▶ **Texto fornecido**
Porão. Escuridão. Loucura. Você imagina o que é viver enclausurado? Preso? Amarrado? Defecando no chão? Sendo drogado sem nem ao menos ter ideia de qual droga te oferecem? Você imagina a cama fria? As grades nas janelas?
Você imagina o tamanho da violência?
Uma. Duas. Três. Quatro. Cinco. Seis. Sete. Oito. Nove. Dez.
Esse foi o número de vezes que Helena Gayer esteve nos porões da loucura brasileira. Esse foi o número de vezes que ela esteve internada em clínicas psiquiátricas. Ou deveríamos dizer que delas foi prisioneira?
Loucos: assim chamamos a todos que têm algum transtorno que não sabemos explicar. Loucos: também usamos, corriqueiramente, para falar de qualquer pessoa que, por segundos, foge de um padrão estabelecido. Loucos? Nós que não pensamos no peso de uma palavra. Na dor que ela carrega para tantos que seguem tentando se achar em si.
Helena foi diagnosticada com transtorno bipolar aos 21 anos. Talvez, se você soubesse as marcas que carrega uma pessoa bipolar, não mais usaria esse transtorno como uma brincadeira clichê. Helena e as pessoas com tal transtorno não enfrentam pequenas alterações de humor ao longo do dia, algo comum a todos. Elas passam de uma fase depressiva à assintomática; de uma fase assintomática à mania. O contrário também acontece.
Depressão e mania: tristeza profunda e euforia máxima. Tristeza e euforia que cegam. O mergulho em dois extremos.
Helena conta, principalmente, sobre seus surtos de mania. A forma como vagava sozinha pela cidade, confiando em qualquer pessoa, sendo por vezes violentada. Violentada de muitas formas: por homens que viam em seu estado de confusão uma chance de transa; por religiosos que nela viam a encarnação de seus demônios; nos olhares tortos e de julgamento que desprezavam sua dor.
Helena conseguiu, com todos seus limites, no seu ritmo, dar cor e tom à vida. Ao seu modo, criou mecanismos de luta onde nós, como sociedade que se crê sã, criamos barreiras. Não desistiu da faculdade de jornalismo. Não desistiu da possibilidade de ingressar numa carreira pública. Ela conseguiu. Porém...
Quantos não conseguem?
Quantos ficam pelo caminho?
Quantos morreram nos porões dos hospitais psiquiátricos?
Quantos continuam morrendo diante de um descanso que não é só deles, dos poderosos, mas nosso, enquanto sociedade civil?
Quantos não sobrevivem para escrever um livro?
Quantos nunca serão capazes de contar suas histórias?
Acredito que, muito além de nos sensibilizar com sua história, Helena nos escreve um manifesto sobre a invisibilidade e sobre a necessidade de nos unirmos aos que lutam contra a constituição cruel e desumana dos manicômios.
Um manifesto sobre a necessidade de sermos donos de nossas próprias histórias, independente de quem somos. Um manifesto sobre a necessidade de lutarmos pelo sonho democrático de que todos também sejam, independente de quem são.
Referência.
GAYER, Helena. Me diga quem eu sou. São Paulo: Objetiva, 2017.

▶ **Listagem de dados**
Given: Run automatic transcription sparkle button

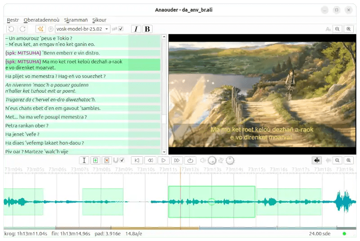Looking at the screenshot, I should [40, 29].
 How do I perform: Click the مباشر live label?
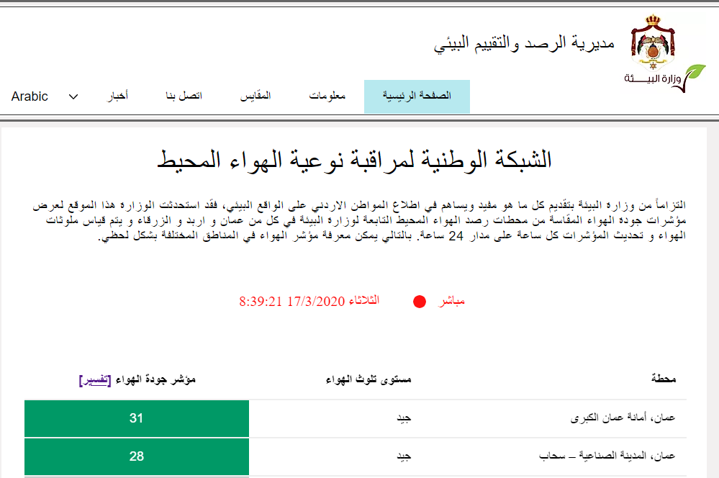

* * *

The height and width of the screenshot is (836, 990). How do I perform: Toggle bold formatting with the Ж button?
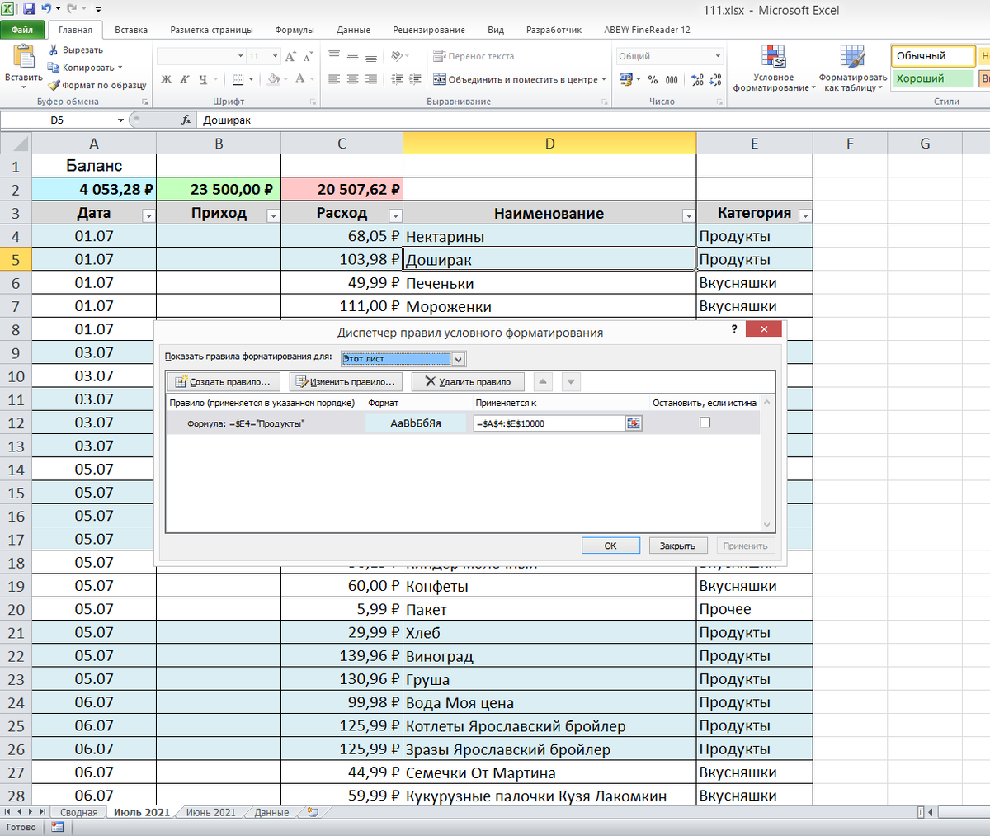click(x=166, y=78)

▶ **Aplique a leitura**
a – Responda às perguntas abaixo com base no texto sobre Helena Gayer.
(i) Quantas vezes Helena Gayer esteve internada em clínicas psiquiátricas?
(ii) Com que idade Helena foi diagnosticada com transtorno bipolar?
(iii) De que faculdade Helena não desistiu?
b – Transcreva literalmente, do texto sobre Helena Gayer, o trecho que vai de "Helena conta, principalmente, sobre" até "desprezavam sua dor.".

▶ **Soluções por tarefa**
a –
(i) Dez vezes.
(ii) Aos 21 anos.
(iii) Da faculdade de jornalismo.

b –
Helena conta, principalmente, sobre seus surtos de mania. A forma como vagava sozinha pela cidade, confiando em qualquer pessoa, sendo por vezes violentada. Violentada de muitas formas: por homens que viam em seu estado de confusão uma chance de transa; por religiosos que nela viam a encarnação de seus demônios; nos olhares tortos e de julgamento que desprezavam sua dor.